• Page text:

* START *

79 of 84 people found the following review helpful
on April 24, 2010
A Time to Betray
This book wears a mask. Behind the mask there is neither Mister Phelps nor a tape that will self-destruct, but there is an almost unbelievable bundle of real flesh and blood courage and there is a real `Mission Impossible.' Without the mask there would be no book, or only a posthumous one.
So, for God's sake put aside reservations about filters and pseudonyms and fictionalized settings for this stunning first-hand account of a double agent living a double life one heartbeat away from certain death, deep inside the Revolutionary Guards of Iran.
Read the book.
If it doesn't change your life, it will change your outlook.
It did mine. It changed my view of Iran, which I previously believed to be a nation of madmen. Now I know it is only ruled by madmen, but, just under the surface, it is the home of unmatched heroism.
Despite the vast gulf between our life histories, I feel a kinship with Reza, the man who lived this double life. He came to America as a young man when Shah Pahlavi was still in power and Iran lived in unbalanced prosperity without freedom. Reza drove around in a shiny red Mustang with mag wheels, enjoying his youth just like I did in my shiny red Oldsmobile 442. If we had passed each other on the highway, no doubt we would have waved.

* END *

• Given instruction 1: Copy the passage of the book review from "So, for God's" to "of unmatched heroism." word for word.

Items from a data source

* START *

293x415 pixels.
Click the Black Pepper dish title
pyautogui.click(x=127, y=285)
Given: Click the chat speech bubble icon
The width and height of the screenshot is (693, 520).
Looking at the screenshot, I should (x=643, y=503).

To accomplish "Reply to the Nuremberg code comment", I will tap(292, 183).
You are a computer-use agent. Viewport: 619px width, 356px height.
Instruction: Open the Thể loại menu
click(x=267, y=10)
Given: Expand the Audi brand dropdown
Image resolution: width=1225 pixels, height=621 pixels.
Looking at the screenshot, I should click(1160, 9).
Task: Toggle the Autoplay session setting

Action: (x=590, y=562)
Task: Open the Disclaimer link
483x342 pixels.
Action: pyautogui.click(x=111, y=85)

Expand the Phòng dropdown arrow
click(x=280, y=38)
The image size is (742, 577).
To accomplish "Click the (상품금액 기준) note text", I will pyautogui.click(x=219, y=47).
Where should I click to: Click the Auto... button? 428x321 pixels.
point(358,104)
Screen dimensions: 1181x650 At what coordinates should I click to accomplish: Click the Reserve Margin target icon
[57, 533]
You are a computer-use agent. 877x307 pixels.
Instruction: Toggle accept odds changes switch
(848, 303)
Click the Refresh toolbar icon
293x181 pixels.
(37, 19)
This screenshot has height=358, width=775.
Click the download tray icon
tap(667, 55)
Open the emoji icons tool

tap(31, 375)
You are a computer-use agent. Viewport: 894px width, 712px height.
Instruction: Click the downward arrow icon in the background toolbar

* END *

• Given instruction 2: Repeat every one of the records above verbatim.

• Finished answer 1:
So, for God's sake put aside reservations about filters and pseudonyms and fictionalized settings for this stunning first-hand account of a double agent living a double life one heartbeat away from certain death, deep inside the Revolutionary Guards of Iran.
Read the book.
If it doesn't change your life, it will change your outlook.
It did mine. It changed my view of Iran, which I previously believed to be a nation of madmen. Now I know it is only ruled by madmen, but, just under the surface, it is the home of unmatched heroism.

• Finished answer 2:
293x415 pixels.
Click the Black Pepper dish title
pyautogui.click(x=127, y=285)
Given: Click the chat speech bubble icon
The width and height of the screenshot is (693, 520).
Looking at the screenshot, I should (x=643, y=503).

To accomplish "Reply to the Nuremberg code comment", I will tap(292, 183).
You are a computer-use agent. Viewport: 619px width, 356px height.
Instruction: Open the Thể loại menu
click(x=267, y=10)
Given: Expand the Audi brand dropdown
Image resolution: width=1225 pixels, height=621 pixels.
Looking at the screenshot, I should click(1160, 9).
Task: Toggle the Autoplay session setting

Action: (x=590, y=562)
Task: Open the Disclaimer link
483x342 pixels.
Action: pyautogui.click(x=111, y=85)

Expand the Phòng dropdown arrow
click(x=280, y=38)
The image size is (742, 577).
To accomplish "Click the (상품금액 기준) note text", I will pyautogui.click(x=219, y=47).
Where should I click to: Click the Auto... button? 428x321 pixels.
point(358,104)
Screen dimensions: 1181x650 At what coordinates should I click to accomplish: Click the Reserve Margin target icon
[57, 533]
You are a computer-use agent. 877x307 pixels.
Instruction: Toggle accept odds changes switch
(848, 303)
Click the Refresh toolbar icon
293x181 pixels.
(37, 19)
This screenshot has height=358, width=775.
Click the download tray icon
tap(667, 55)
Open the emoji icons tool

tap(31, 375)
You are a computer-use agent. Viewport: 894px width, 712px height.
Instruction: Click the downward arrow icon in the background toolbar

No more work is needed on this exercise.